Saved entries
========================================
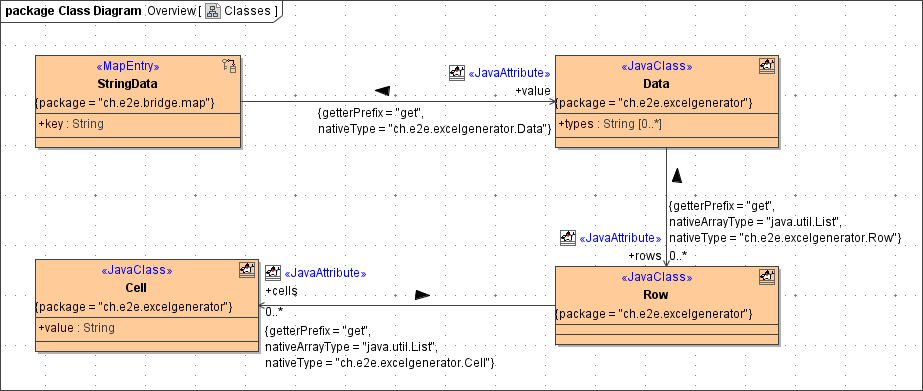The height and width of the screenshot is (391, 923).
Task: Click the Row class title
Action: 656,294
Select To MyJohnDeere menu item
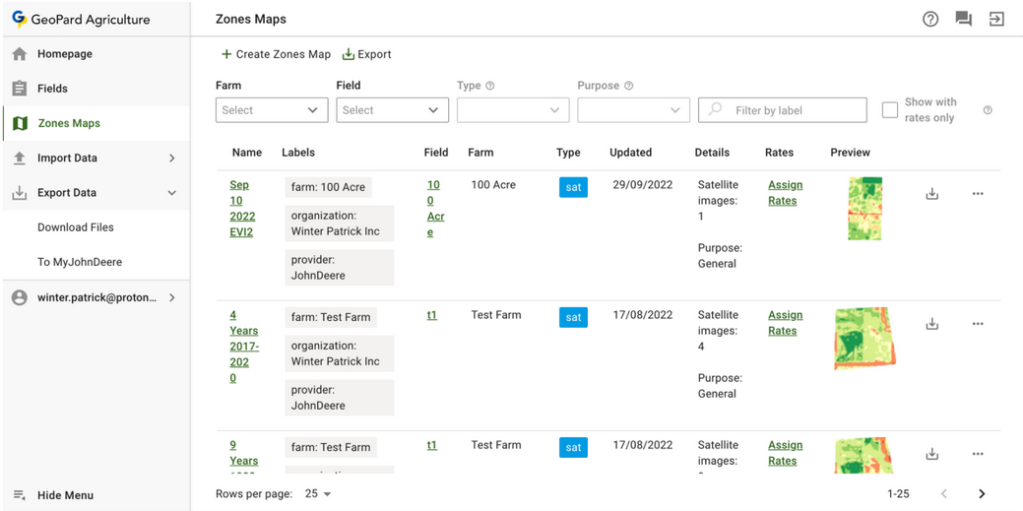 [79, 262]
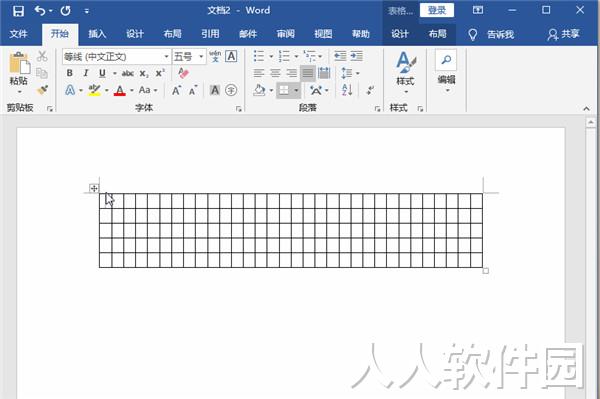This screenshot has height=399, width=600.
Task: Click the Save icon in title bar
Action: [x=18, y=11]
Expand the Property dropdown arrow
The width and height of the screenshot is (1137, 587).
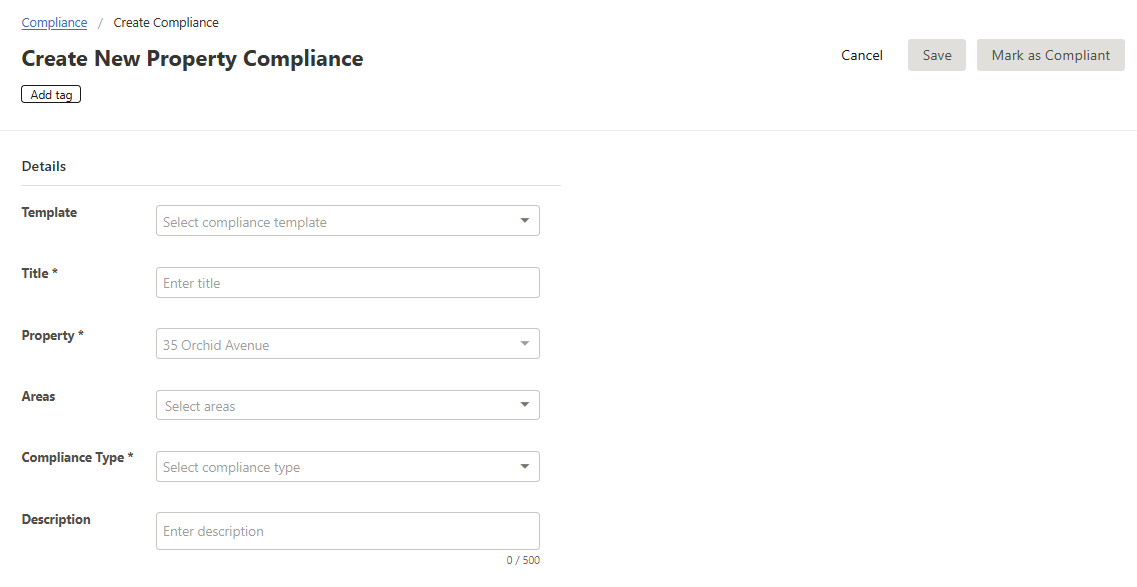[x=524, y=344]
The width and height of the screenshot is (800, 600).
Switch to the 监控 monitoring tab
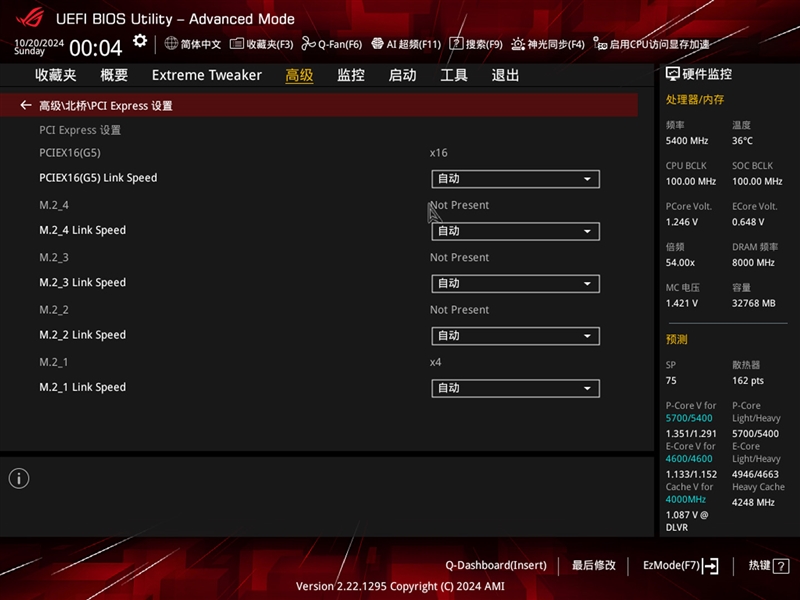[x=350, y=75]
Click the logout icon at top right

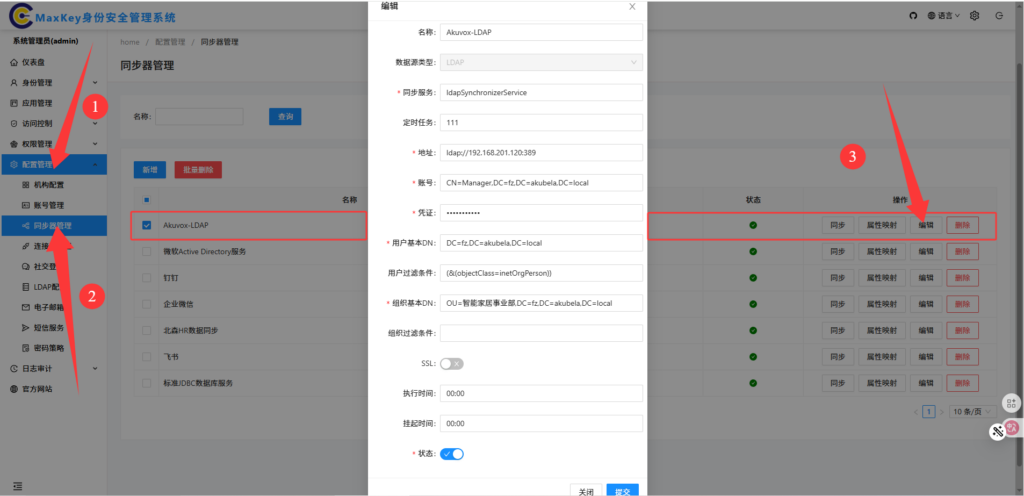click(x=1001, y=16)
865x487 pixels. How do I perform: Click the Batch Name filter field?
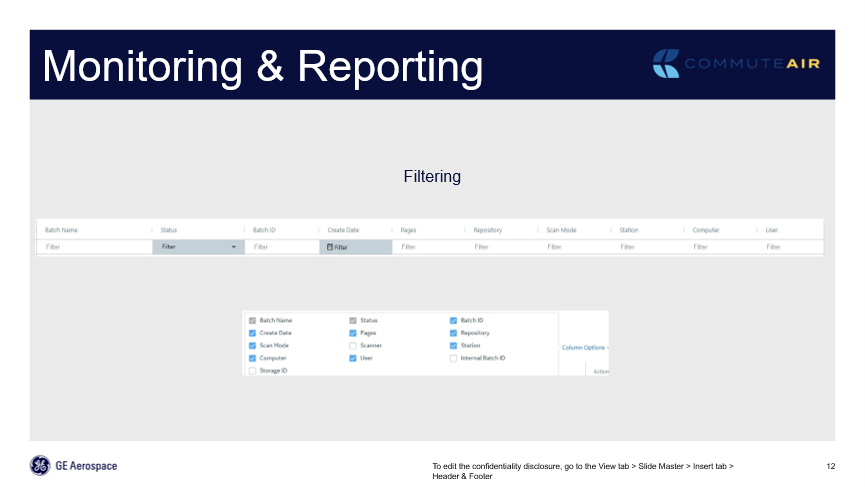(92, 247)
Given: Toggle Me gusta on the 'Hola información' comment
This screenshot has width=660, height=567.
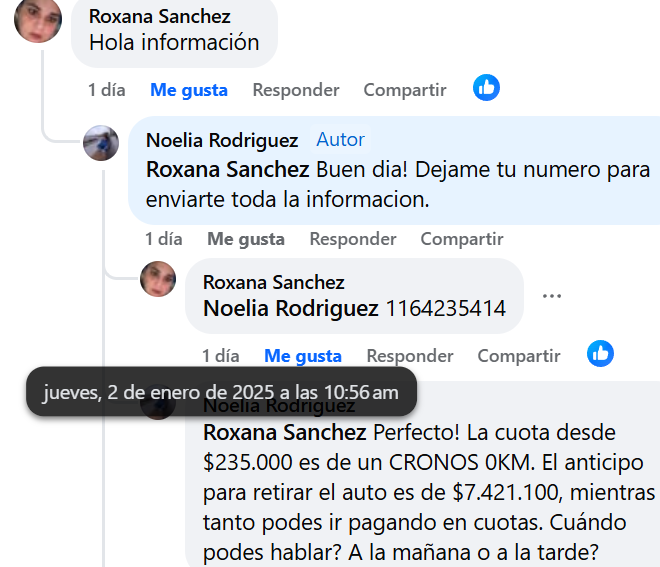Looking at the screenshot, I should point(189,90).
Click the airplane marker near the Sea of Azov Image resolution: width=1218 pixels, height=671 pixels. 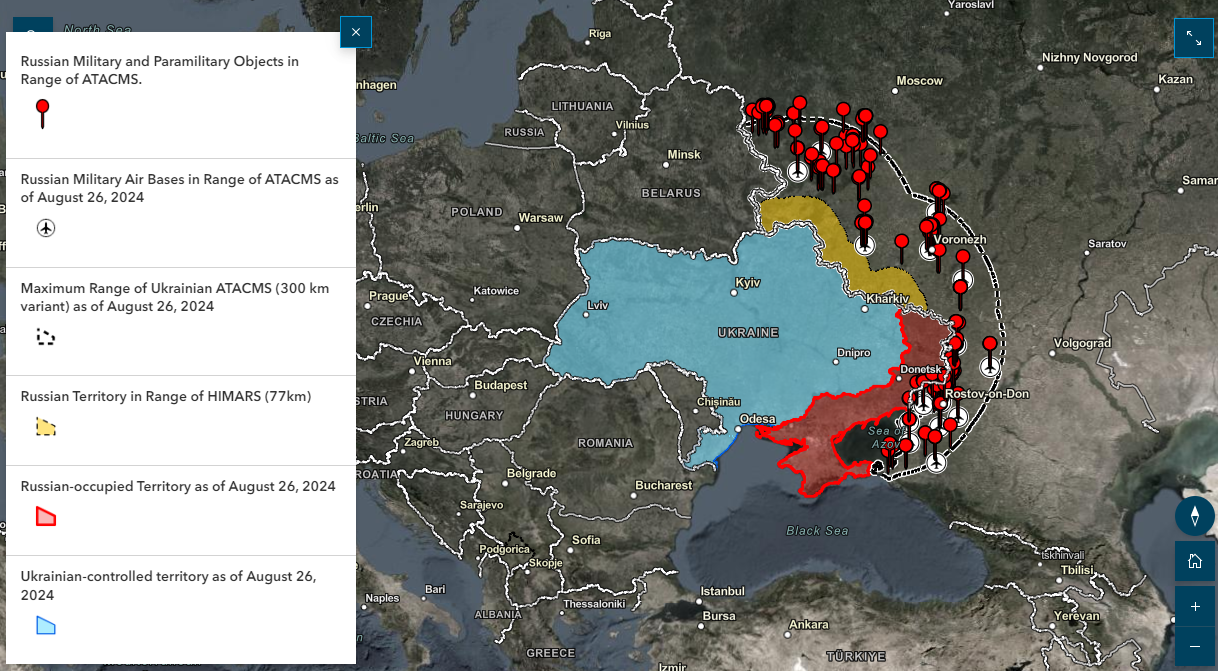coord(936,463)
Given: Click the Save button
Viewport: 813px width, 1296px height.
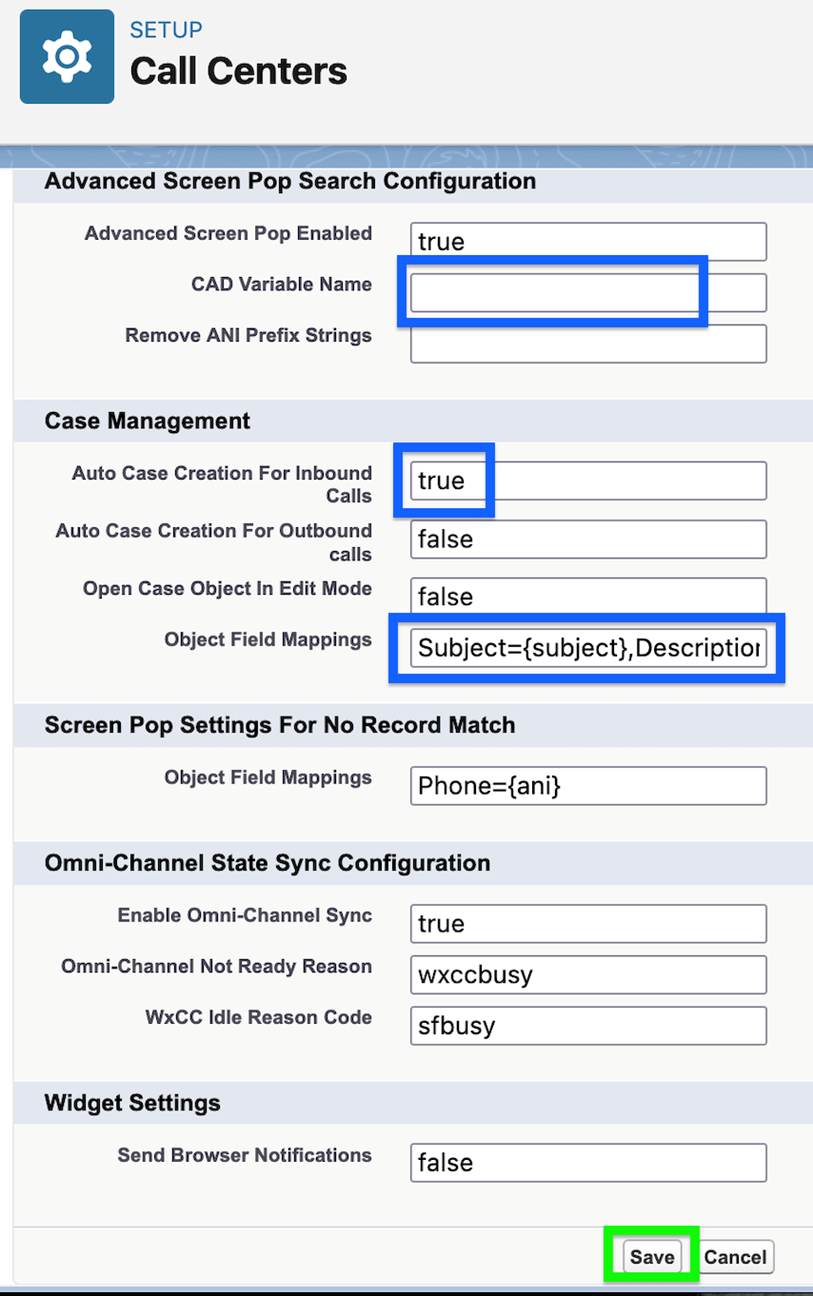Looking at the screenshot, I should (x=651, y=1257).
========================================
* [TASK]: Copy out each line of the data that holds the string "Given".

* [RESULT OF THE EXERCISE]:
Given: Toggle Me gusta on the 'Hola información' comment
Given: Click the Save button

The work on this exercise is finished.